§ WHAT YOU NEED TO DO: All that should appear is the line containing "Given: Click the Twitter bird logo" and the lines after it in the records below, each reproduced exactly.

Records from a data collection
_____
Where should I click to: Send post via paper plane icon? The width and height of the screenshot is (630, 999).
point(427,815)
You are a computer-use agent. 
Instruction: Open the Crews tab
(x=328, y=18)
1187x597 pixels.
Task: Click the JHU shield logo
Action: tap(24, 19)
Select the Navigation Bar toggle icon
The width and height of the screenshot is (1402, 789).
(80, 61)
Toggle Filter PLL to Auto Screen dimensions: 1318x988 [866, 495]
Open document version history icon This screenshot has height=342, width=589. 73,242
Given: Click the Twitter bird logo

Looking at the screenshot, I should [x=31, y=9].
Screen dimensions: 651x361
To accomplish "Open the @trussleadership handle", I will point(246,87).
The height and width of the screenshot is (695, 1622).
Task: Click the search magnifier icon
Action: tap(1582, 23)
_____
§ OUTPUT OF THE TASK:
Given: Click the Twitter bird logo

Looking at the screenshot, I should [x=31, y=9].
Screen dimensions: 651x361
To accomplish "Open the @trussleadership handle", I will point(246,87).
The height and width of the screenshot is (695, 1622).
Task: Click the search magnifier icon
Action: tap(1582, 23)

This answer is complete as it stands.